=== Section Start ===
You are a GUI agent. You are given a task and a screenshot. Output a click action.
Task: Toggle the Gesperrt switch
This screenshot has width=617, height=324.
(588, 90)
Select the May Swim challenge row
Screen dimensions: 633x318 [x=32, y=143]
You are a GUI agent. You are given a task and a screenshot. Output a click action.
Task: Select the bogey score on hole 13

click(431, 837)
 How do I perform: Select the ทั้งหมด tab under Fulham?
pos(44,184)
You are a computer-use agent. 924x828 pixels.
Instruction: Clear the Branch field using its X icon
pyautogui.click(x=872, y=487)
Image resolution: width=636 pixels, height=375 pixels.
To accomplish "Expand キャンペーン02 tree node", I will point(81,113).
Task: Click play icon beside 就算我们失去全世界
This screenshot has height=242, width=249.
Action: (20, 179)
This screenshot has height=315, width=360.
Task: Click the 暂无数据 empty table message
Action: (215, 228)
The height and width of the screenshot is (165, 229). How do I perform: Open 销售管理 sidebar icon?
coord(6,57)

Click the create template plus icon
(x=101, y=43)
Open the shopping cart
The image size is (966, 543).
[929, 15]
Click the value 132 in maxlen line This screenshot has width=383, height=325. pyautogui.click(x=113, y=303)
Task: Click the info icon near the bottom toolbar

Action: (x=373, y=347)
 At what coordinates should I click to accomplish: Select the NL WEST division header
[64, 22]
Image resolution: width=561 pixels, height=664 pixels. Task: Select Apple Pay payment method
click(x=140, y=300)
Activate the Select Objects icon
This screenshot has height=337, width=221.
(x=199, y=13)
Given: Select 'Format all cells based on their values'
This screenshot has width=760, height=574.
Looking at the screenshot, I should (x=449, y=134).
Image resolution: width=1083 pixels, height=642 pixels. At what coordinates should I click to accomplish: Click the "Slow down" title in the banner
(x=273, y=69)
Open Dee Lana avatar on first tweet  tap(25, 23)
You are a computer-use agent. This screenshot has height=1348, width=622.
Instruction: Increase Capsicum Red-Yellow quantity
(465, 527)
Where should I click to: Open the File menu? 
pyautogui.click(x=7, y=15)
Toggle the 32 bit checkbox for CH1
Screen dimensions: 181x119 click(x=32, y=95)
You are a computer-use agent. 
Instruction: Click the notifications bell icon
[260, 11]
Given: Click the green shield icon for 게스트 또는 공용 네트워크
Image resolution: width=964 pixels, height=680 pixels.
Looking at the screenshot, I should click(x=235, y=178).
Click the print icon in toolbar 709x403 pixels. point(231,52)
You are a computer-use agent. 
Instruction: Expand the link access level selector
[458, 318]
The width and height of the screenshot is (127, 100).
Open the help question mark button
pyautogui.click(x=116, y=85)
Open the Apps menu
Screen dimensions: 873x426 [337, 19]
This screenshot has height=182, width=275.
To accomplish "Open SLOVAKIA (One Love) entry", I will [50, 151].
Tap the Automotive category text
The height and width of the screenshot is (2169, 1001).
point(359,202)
=== Section End ===
▶ **Exercise instructions**:
Look through the entries and find each line that has the string "computer". Copy those lines.

▶ **Written solution**:
You are a computer-use agent. 924x828 pixels.
You are a computer-use agent. This screenshot has height=1348, width=622.
You are a computer-use agent. 
You are a computer-use agent. 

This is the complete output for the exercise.